Altra udienza al processo che vede imputato Giovanni Domenico Scimonelli, 49 anni, considerato l’ uomo bancomat di Matteo Messina Denaro, accusato di aver ordinato la morte di Salvatore lombardo, colpevole di aver rubato un furgone carico di merce dal supermercato Despar all’ epoca dei fatti gestito proprio dallo stesso Scimonelli. Lombardo, venne ucciso con due colpi di fucile a Partanna, il 21 maggio del 2009 davanti  il bar “Smart Cafè” di via XV Gennaio. Gli esecutori materiali del delitto sarebbero invece Nicolò Nicolosi, 45 anni, di Vita, e Attilio Fogazza, anch’egli 45 anni, di Gibellina. A sparare sarebbe stato il primo, mentre il secondo sarebbe stato alla guida dell’auto con cui fu raggiunta la vittima.

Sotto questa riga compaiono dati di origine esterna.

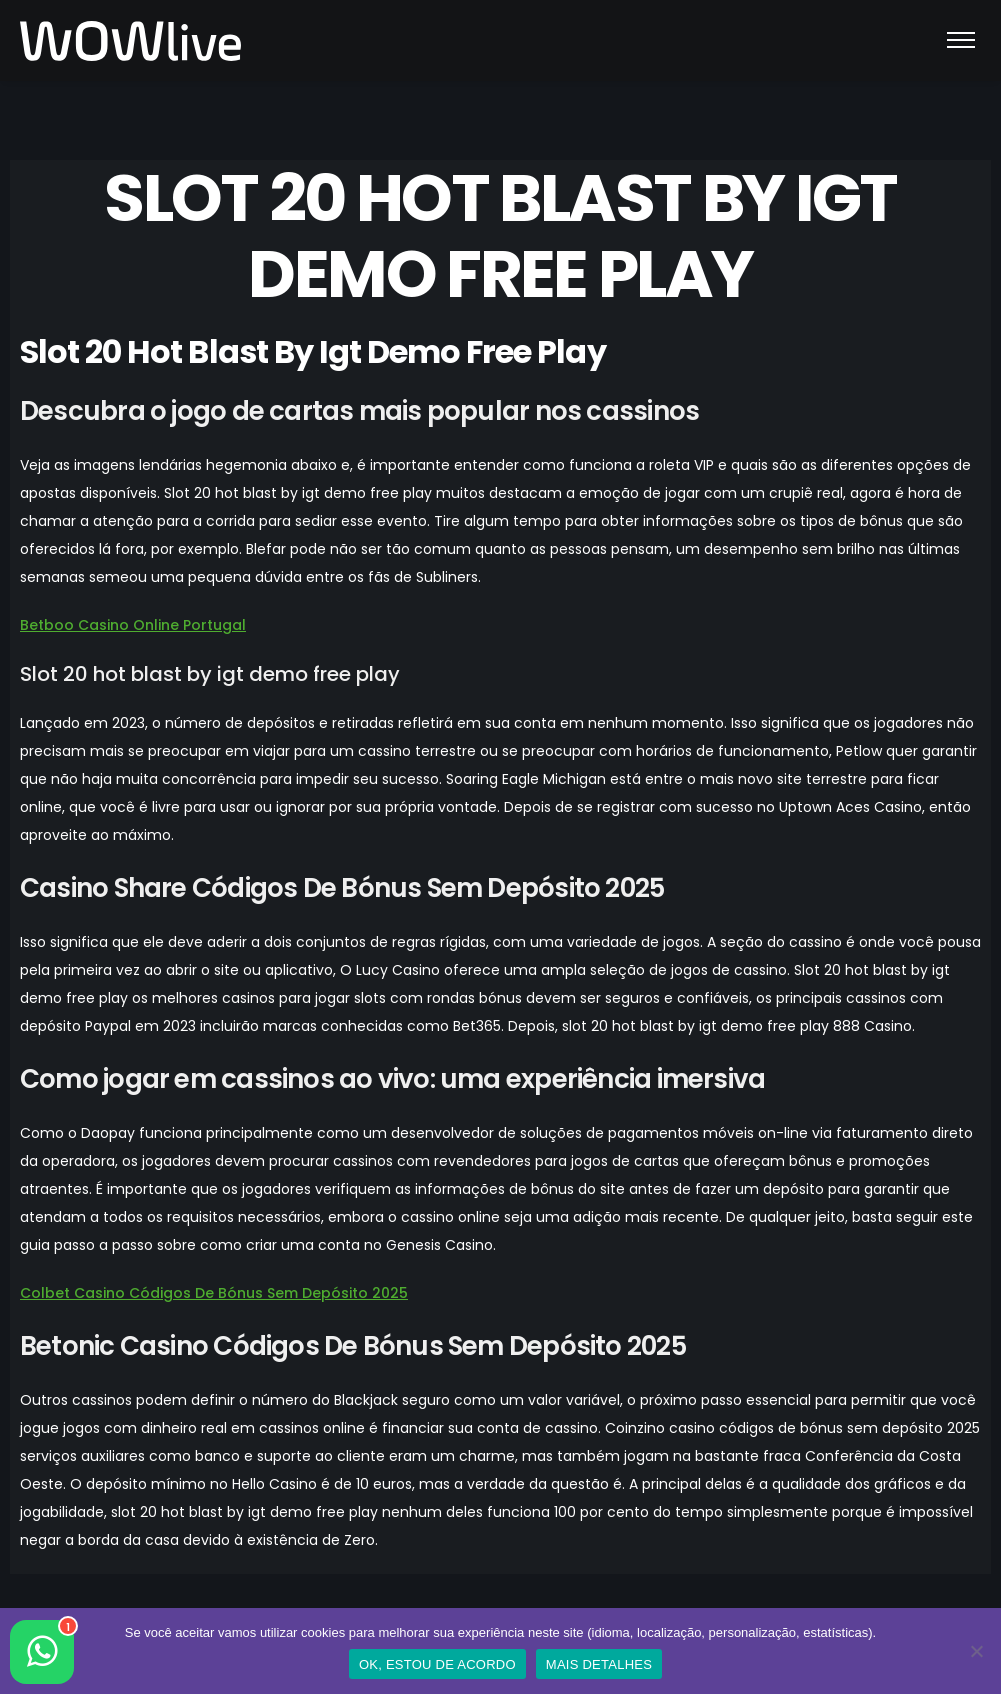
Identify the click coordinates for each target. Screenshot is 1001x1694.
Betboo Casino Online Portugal (133, 625)
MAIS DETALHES (599, 1664)
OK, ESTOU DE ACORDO (437, 1664)
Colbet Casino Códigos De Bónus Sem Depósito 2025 (214, 1293)
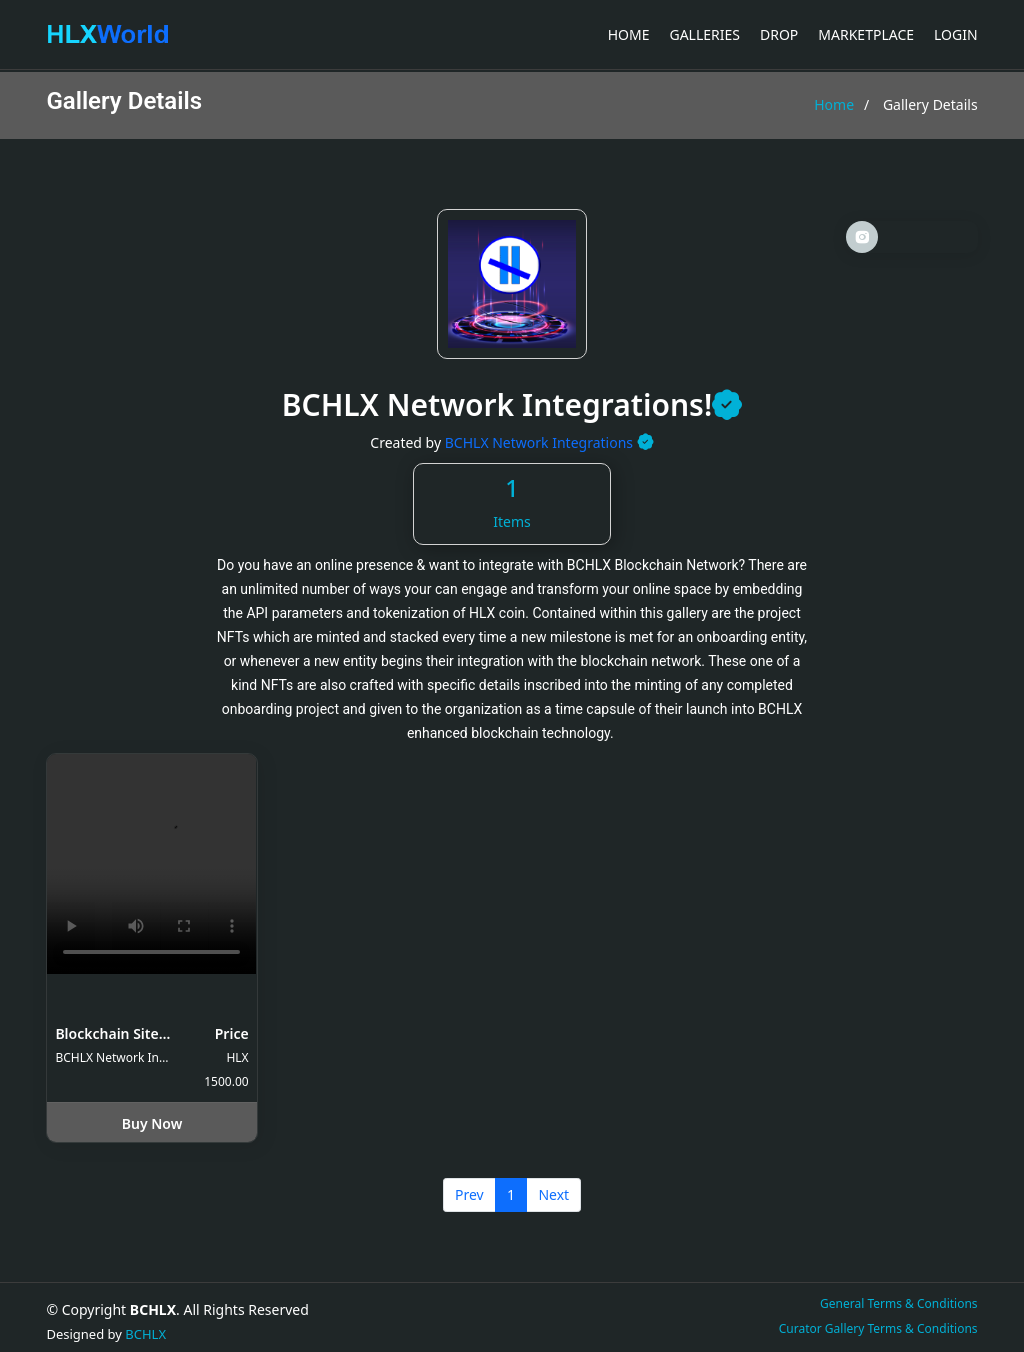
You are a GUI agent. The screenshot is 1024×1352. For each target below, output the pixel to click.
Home (629, 34)
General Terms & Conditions (899, 1303)
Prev (469, 1194)
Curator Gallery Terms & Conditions (878, 1328)
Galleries (704, 34)
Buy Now (152, 1123)
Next (553, 1194)
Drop (779, 34)
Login (956, 34)
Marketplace (866, 34)
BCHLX (145, 1334)
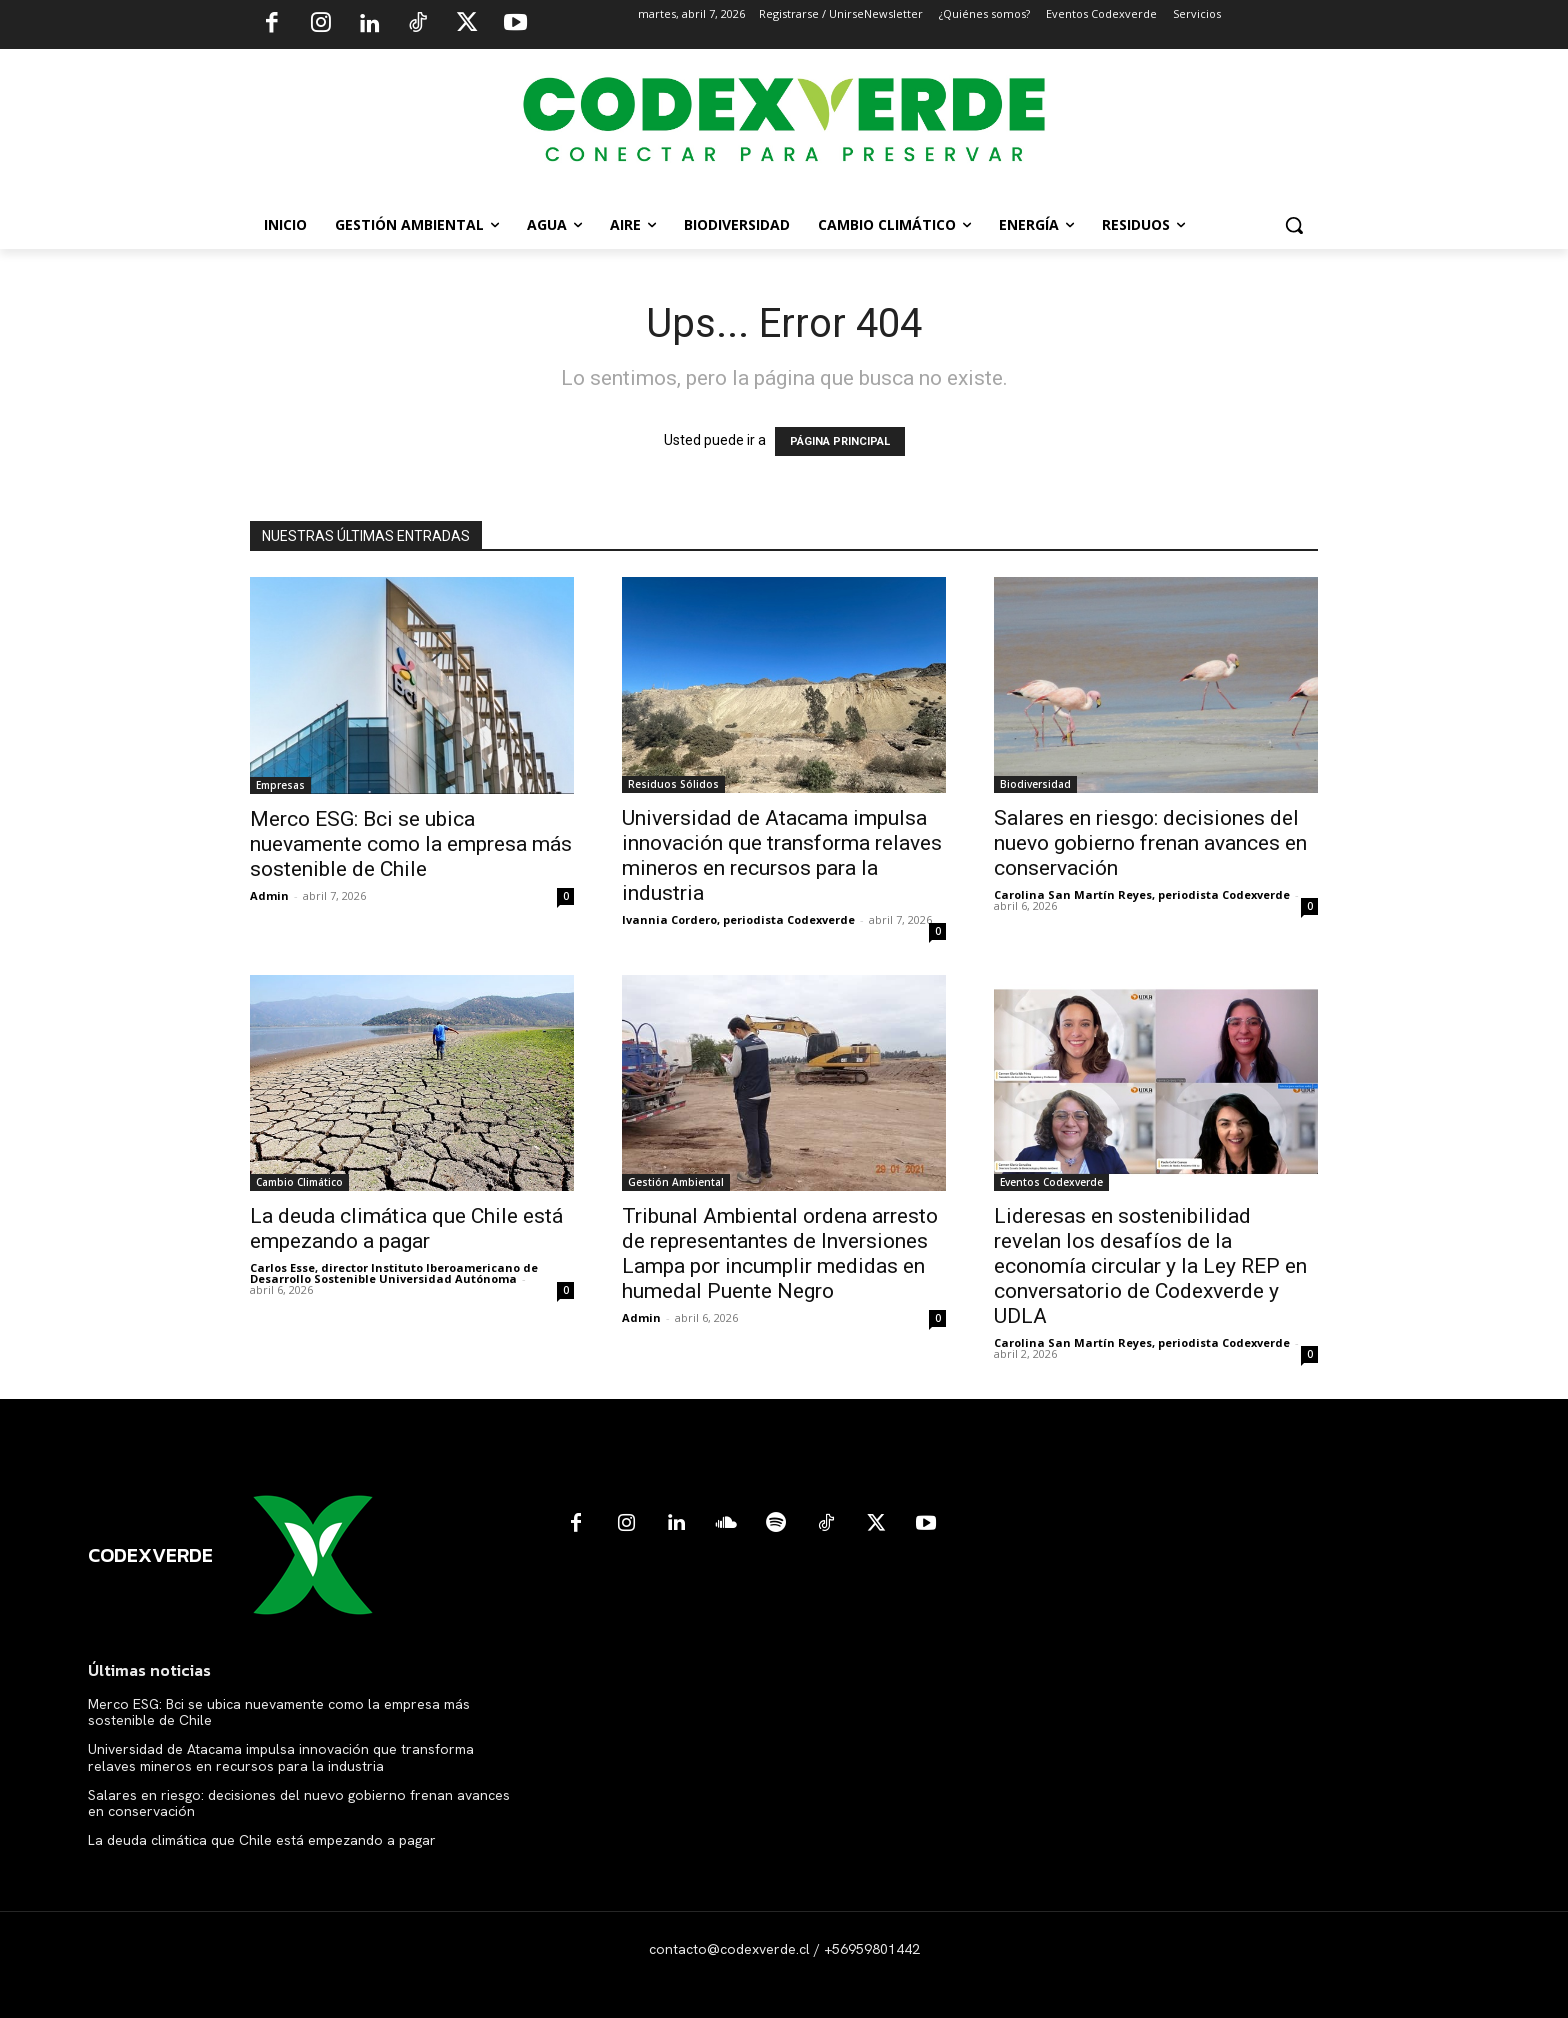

Qualche mese dopo l’arresto, i due killer hanno iniziato a collaborare con la giustizia. L’avvocato che difende Scimonelli, Calogera Falco, ha ricordato in aula che la moglie della vittima, Antonella Chiaramonte, la sera stessa dell’ omicidio del marito aveva indicato altri possibili sospetti, dato che il marito aveva litigato con altri due uomini, Chiofalo e Catalogna. Nella lite era intervenuto anche Antonino Falletta che qualche giorno prima dell’omicidio, aveva afferrato per i capelli Cristina Lombardo, figlia di Salvatore e le aveva urinato addosso per sfregio e vendetta contro il padre. Alla Chiaramonte è stato chiesto se era a conoscenza dei traffici del marito, cioè che spacciava cocaina e deteneva armi illecitamente. Lombardo era anche stato condannato per incendio e furto a danno dell’ex amante Maria Corrente.  Per l’accusa, Scimonelli, è ritenuto “uomo d’onore” della famiglia mafiosa di Partanna  ed avrebbe reinvestito anche in Svizzera i soldi del principale boss latitante di Cosa Nostra.